A quinta etapa do plano propõe ações específicas de promoção à cidadania e combate à impunidade. Primeiramente é proposta a concretização de solução amistosa, nos termos apresentados pelo Governo Brasileiro à Comissão Interamericana de Direitos Humanos da OEA (Organização do Estados Americanos) para pagamento de determinada vítima do trabalho escravo; a implementação de medidas para reinserção social (educação profissionalizante, assistência à saúde, geração de emprego e renda e reforma agrária) dos trabalhadores escravizados para que após a libertação destes os mesmos não se submetam mais a esta forma de trabalho; a garantia da emissão da documentação civil dos trabalhadores anteriormente escravizados; a contemplação das vítimas com seguro desemprego e benefícios sociais; aprovação de projeto de lei que interioriza e cria novas varas da Justiça Federal; a instalação de defensoria pública e justiça do trabalho itinerante em algumas cidades; dentre outras relevantes metas (BRASIL. Presidência da República, 2003, p. 29-32).
A sexta e última etapa visa a implementação de ações específicas de conscientização, capacitação e sensibilização.

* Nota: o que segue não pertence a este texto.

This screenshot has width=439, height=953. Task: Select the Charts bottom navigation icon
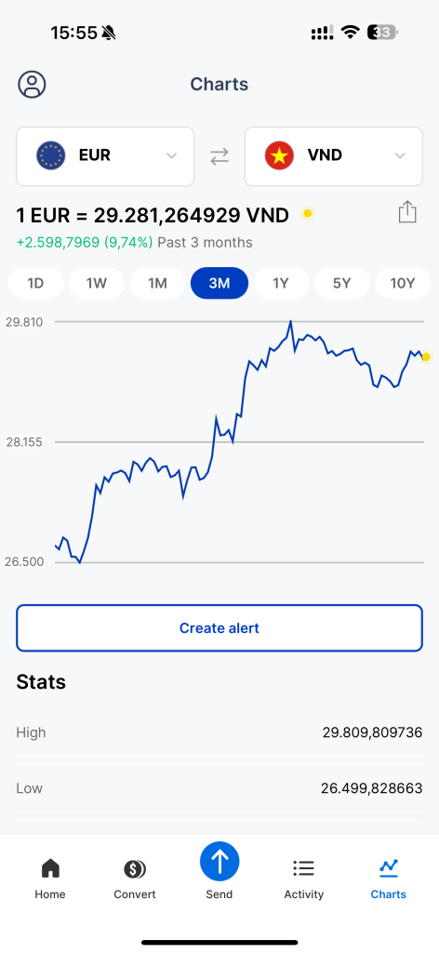pos(389,868)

Nesta fase do plano é proposta, primeiramente, campanha com o intuito de promover educação apta a capacitar, conscientizar e sensibilizar a população para fins de erradicação do trabalho escravo; é proposta, também, a divulgação do tema na mídia local, regional e nacional, por qualquer de seus meios; a informação aos trabalhadores acerca de seus direitos, bem como sobre os riscos de se tornarem escravos; a criação de serviço de busca de trabalhadores rurais desaparecidos nos principais locais de aliciamento para o trabalho escravo; dentre outras medidas (BRASIL. Presidência da República, 2003, p. 33-35).

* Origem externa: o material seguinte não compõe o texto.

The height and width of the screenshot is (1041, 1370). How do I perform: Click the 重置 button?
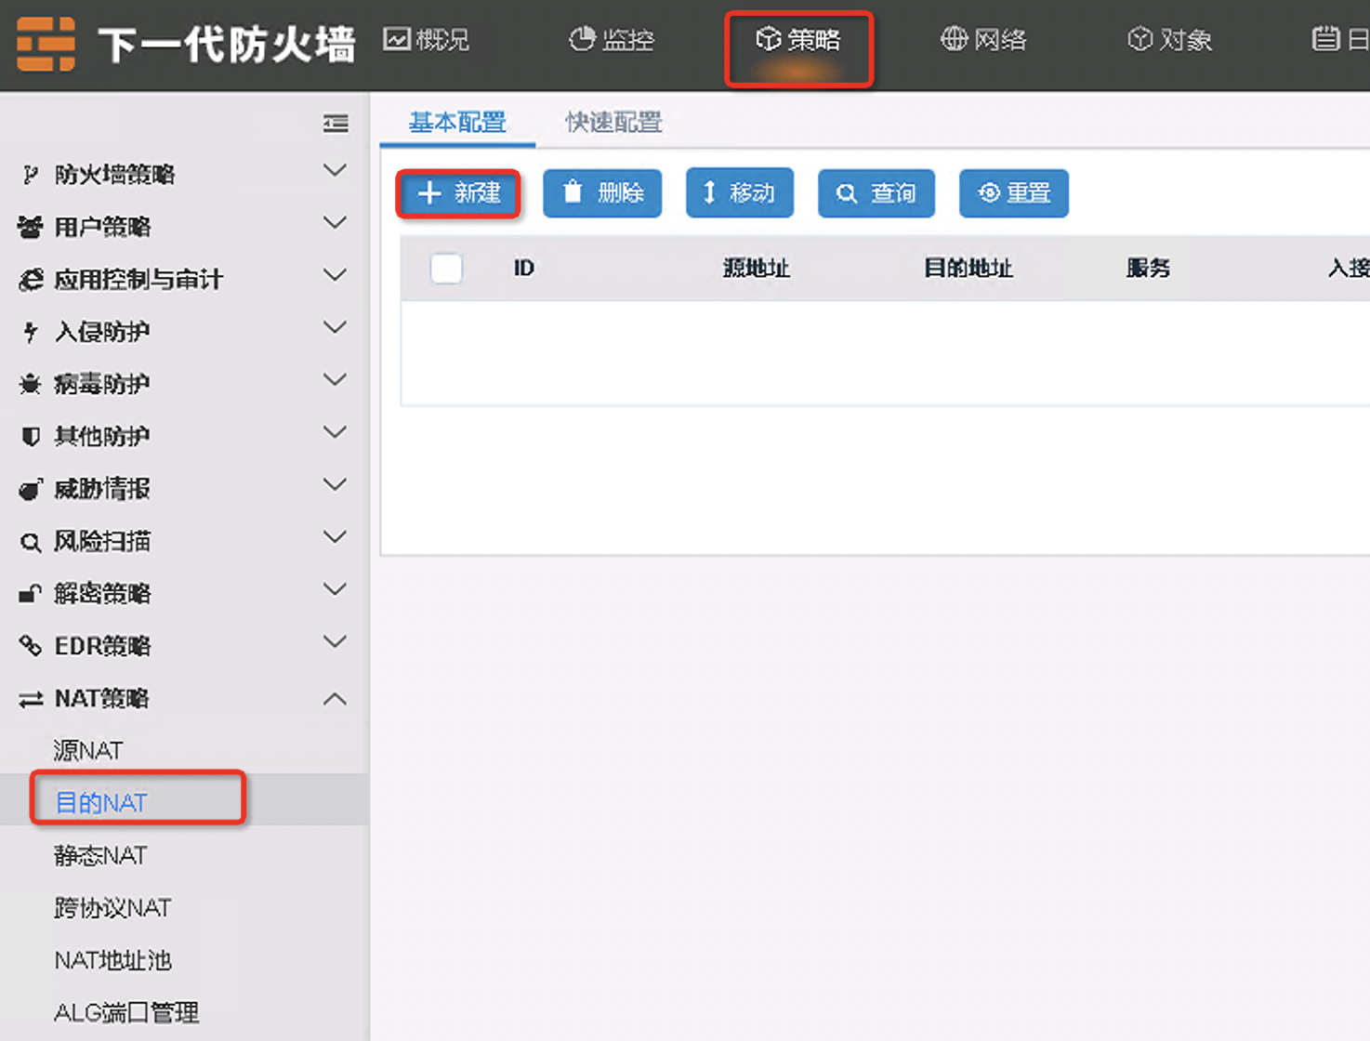1013,193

Considerando a clandestinidade do trabalho forçado (análogo à condição de escravo), tem-se que tal atuação conjunta se faz imperiosa para fins de erradicar esta forma de trabalho que retira a dignidade daqueles que a esta se submetem.
Deste modo, as ações de política pública determinadas no Plano Nacional de Erradicação ao Trabalho Escravo demonstram o empenho do Poder Público pátrio, expressado conjuntamente por todas as suas funções (ou poderes), em exterminar o trabalho escravo no Brasil, o que é feito não somente de forma repressiva, mas de forma preventiva, buscando, inclusive, melhorias em todo o aparato estatal que se mobiliza pela causa em comento neste trabalho.
5 Conclusão
Concluindo-se este trabalho tem-se que o combate e erradicação do forçado, conhecido como “trabalho escravo contemporâneo” é imprescindível à dignidade do trabalhador nesta condição e do ser humano, sendo um compromisso da República Federativa do Brasil na ordem interna, bem como internacional, junto a diversas nações que compõe o Globo, bem como organismos e organizações internacionais, através de diversos tratados, tudo com um claro empenho: resguardar o que é mais caro à qualquer ordenamento jurídico, ou seja, resguardar a dignidade da pessoa humana.